On location, Continuous Shutter reduces the effect of handheld shakiness because your finger remains depressed while the camera shoots a few photos in rapid succession. I love the Silent shutter option on my camera, and find that it doesn’t detract from the Burst speed enough to make a difference (since I’m rarely shooting action shots that require 4+ FPS).

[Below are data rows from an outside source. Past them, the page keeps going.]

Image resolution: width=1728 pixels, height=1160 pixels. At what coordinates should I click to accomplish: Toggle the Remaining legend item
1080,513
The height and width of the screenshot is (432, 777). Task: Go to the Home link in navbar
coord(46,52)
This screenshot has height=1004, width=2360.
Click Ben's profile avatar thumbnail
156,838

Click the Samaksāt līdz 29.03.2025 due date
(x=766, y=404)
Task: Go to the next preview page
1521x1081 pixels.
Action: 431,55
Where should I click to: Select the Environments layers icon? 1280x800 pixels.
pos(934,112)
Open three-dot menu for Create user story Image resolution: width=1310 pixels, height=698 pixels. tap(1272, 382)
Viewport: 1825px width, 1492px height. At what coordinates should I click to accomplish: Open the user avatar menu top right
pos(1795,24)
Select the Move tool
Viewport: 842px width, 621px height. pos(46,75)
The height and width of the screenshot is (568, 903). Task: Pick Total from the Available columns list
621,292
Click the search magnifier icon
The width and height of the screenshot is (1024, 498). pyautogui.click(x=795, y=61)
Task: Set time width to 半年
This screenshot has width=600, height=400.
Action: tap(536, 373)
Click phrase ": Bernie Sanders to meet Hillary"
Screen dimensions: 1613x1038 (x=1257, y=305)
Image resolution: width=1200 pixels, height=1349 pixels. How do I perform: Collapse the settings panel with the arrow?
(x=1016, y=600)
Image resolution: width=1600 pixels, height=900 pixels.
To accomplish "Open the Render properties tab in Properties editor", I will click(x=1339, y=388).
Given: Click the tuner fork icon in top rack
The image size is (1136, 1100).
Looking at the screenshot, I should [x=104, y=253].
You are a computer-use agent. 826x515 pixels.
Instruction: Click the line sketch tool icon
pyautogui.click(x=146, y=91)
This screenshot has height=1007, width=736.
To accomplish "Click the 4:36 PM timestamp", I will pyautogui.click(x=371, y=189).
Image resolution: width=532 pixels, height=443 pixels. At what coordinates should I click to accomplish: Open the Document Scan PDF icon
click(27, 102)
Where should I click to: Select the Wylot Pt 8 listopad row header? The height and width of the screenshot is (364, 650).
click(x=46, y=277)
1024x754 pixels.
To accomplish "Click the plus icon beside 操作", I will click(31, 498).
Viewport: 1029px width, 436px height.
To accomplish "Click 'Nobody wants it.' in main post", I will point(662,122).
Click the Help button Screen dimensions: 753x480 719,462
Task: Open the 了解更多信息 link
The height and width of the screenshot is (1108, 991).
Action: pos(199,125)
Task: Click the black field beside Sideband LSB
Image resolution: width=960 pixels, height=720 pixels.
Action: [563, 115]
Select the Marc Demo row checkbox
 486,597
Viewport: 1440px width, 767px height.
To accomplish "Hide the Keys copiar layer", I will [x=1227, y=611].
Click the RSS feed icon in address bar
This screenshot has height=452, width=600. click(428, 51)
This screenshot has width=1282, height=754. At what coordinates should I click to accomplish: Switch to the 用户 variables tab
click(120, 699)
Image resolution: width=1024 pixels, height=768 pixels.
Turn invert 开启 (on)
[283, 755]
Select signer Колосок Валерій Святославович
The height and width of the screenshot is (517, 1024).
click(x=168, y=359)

But the question then is how many photos to take in succession before releasing the shutter? Some people use a method of holding down the shutter and moving the camera around their subject to get as much coverage as possible in that photo opportunity. That can produce dozens of photos per subject, which makes filtering and post processing a chore. My strategy is to time the shutter hold so my camera takes just three shots. And here’s the trick: after taking those three photos, my muscle memory is now trained to immediately press the photo review (playback) and magnification button to compare those three photos, spot the one I like, and delete the other two. This on-the-fly filtering, if done speedily, gives me the opportunity to switch up settings and framing if necessary to get another series of photos immediately after without wasting an unreasonable amount of my subject’s time (important at events).

Filtering in real time is a huge time saver, since photo review and processing happens quicker in-camera than after importing a RAW photos into Lightroom. Two factors are important when reviewing and filtering photos in real time. First is having a good LCD display on the camera that’s high-resolution enough to let you spot differences between photos. This is why I don’t recommend people buy Sony’s NEX-3N over the older F3, since the 3N has a worse display. Second is that you should set your camera’s default playback magnification to a comfortable zoom level to let you quickly hone in on the area of focus (eg. the subject’s eyes). Even though my DSLR can go up to 10x zoom for reviewing photos, I default to 4x so I can find the focus point and then zoom in to compare sequential photos.

On-the-fly A/B testing is one of the most powerful tools you can use when shooting on location. No matter how good of a photographer you are, you will always be able to find differences in two sequentially shot photos. No two will be exactly the same; one is guaranteed to be preferred over the other, for any host of reasons. For example, here are two sequentially shot photos I took of Adam last week. I took half a dozen photos in rapid succession, since I didn’t want to use up too much of Adam’s time, and was easily able to identify the weaker of two nearly identical photos.

So those are my brief thoughts on Drive Mode. It’s a elementary concept that most experienced photographers have mastered, but it’s also a setting that I bet many beginner photographers neglect. Regardless of your experience level, what Drive Mode do you shoot at, and why?